On 7/28/2014 1:42 AM, bearophile wrote:
void main() {
     import std.stdio, core.checkedint;

     ubyte x = 100;
     ubyte y = 200;

     bool overflow = false;
     immutable result = muls(x, y, overflow);
     assert(!overflow);
     writeln("Product: ", result);
}


Here I am not willing to add an assume(). Here at the call point of muls() x and
y have a full range of ubytes, so the range analysis tell the compiler their
product will not overflow, so it can replace the muls() with a regular product
and leave overflow untouched. This is faster.

Here there are no new language features required. muls() being an intrinsic means the compiler knows about it. The compiler already does data flow analysis on constants, meaning it knows that x is 100, and will replace subsequent instances of x with 100. This is called "constant propagation", and has been a standard feature of compilers for 30 years.

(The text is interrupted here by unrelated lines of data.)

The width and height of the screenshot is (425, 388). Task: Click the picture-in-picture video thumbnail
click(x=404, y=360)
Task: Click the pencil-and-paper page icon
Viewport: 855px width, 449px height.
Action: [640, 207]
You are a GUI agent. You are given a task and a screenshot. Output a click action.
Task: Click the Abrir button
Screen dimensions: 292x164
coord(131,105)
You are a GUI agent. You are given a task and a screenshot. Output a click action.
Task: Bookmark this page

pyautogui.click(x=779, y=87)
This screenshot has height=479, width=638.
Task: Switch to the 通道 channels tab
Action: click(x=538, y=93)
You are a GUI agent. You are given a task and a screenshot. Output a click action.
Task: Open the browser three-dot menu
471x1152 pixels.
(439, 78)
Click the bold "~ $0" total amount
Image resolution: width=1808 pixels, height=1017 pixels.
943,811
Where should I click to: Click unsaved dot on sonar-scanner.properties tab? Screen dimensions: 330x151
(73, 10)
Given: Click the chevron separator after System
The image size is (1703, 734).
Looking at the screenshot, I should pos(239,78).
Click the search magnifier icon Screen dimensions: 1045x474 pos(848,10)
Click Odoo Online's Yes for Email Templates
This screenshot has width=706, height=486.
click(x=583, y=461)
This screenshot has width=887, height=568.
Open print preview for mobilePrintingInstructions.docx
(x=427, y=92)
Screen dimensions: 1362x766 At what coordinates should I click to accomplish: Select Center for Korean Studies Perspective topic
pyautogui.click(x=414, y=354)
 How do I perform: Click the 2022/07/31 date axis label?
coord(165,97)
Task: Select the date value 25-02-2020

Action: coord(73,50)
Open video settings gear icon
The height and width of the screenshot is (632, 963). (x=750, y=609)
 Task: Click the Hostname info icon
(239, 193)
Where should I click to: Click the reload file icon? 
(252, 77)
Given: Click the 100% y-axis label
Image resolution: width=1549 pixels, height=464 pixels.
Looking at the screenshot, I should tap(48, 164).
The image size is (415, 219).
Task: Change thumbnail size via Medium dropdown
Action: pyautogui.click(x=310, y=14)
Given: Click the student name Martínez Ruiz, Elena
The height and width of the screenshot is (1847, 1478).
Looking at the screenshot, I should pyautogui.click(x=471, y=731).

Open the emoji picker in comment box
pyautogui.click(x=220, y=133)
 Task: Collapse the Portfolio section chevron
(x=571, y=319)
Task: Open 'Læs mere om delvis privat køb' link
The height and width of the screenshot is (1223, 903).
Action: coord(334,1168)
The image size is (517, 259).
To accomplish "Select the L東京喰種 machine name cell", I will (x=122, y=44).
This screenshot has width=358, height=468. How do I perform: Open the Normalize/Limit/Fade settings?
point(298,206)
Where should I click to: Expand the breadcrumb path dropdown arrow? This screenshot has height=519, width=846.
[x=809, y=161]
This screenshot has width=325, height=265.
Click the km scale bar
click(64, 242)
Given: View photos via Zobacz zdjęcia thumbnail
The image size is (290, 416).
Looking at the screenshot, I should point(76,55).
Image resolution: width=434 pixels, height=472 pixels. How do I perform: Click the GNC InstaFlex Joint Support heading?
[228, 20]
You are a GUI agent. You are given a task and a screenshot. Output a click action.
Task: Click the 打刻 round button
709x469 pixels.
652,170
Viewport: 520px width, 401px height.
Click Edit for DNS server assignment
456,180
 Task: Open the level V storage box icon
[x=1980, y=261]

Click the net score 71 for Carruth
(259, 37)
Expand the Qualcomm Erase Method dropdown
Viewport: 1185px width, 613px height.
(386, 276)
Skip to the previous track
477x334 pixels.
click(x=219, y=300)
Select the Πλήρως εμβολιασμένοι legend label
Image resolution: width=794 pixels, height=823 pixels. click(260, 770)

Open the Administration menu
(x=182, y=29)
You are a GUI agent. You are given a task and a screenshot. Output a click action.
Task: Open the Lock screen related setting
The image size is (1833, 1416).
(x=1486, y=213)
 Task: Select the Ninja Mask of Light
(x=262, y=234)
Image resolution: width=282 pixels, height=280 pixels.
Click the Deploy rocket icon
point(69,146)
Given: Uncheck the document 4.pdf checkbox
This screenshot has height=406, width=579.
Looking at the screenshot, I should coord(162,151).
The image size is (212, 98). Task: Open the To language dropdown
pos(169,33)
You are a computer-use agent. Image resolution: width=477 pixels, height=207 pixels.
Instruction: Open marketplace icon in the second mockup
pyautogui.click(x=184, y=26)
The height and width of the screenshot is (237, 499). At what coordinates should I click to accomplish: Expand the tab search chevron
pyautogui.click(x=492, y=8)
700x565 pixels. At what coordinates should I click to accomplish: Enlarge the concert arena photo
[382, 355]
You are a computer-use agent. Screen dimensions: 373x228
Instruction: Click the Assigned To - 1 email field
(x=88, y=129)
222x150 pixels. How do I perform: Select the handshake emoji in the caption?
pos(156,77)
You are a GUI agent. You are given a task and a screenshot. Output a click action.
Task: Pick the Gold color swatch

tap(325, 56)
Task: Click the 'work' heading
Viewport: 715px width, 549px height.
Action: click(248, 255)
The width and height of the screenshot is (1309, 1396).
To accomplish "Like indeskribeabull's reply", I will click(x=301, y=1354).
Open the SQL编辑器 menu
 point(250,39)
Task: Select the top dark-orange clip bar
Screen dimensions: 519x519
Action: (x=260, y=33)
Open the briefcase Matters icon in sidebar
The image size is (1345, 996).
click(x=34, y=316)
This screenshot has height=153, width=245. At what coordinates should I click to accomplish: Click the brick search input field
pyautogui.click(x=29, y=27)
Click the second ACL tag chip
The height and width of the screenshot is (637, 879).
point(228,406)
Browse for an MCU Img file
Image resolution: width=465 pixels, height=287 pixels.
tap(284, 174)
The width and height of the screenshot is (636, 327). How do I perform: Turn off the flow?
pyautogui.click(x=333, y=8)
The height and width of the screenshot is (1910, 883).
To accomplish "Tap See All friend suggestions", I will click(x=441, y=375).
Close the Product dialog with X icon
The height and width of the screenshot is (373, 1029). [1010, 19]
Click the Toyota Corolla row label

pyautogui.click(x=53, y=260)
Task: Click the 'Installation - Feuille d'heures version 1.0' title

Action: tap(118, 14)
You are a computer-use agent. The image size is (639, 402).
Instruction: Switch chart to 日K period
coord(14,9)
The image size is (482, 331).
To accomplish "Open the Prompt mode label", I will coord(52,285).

Some optimizers (not including dmd's) go further with this data flow analysis and do ranges. assert()s are mined by the optimizer for information about ranges. ('assume' adds absolutely nothing here.) With this, since the compiler knows about muls(), it can optimize it.

The point being:

    NO NEW LANGUAGE FEATURES ARE NECESSARY

bearophile, I know you are interested in these sorts of things, but you are unaware of routine data flow analysis that compilers have done for decades. I strongly recommend you pick up a compiler book like "Compilers Principles Techniques and Tools" and thumb through the optimization section. I think you'll find it enjoyable and useful.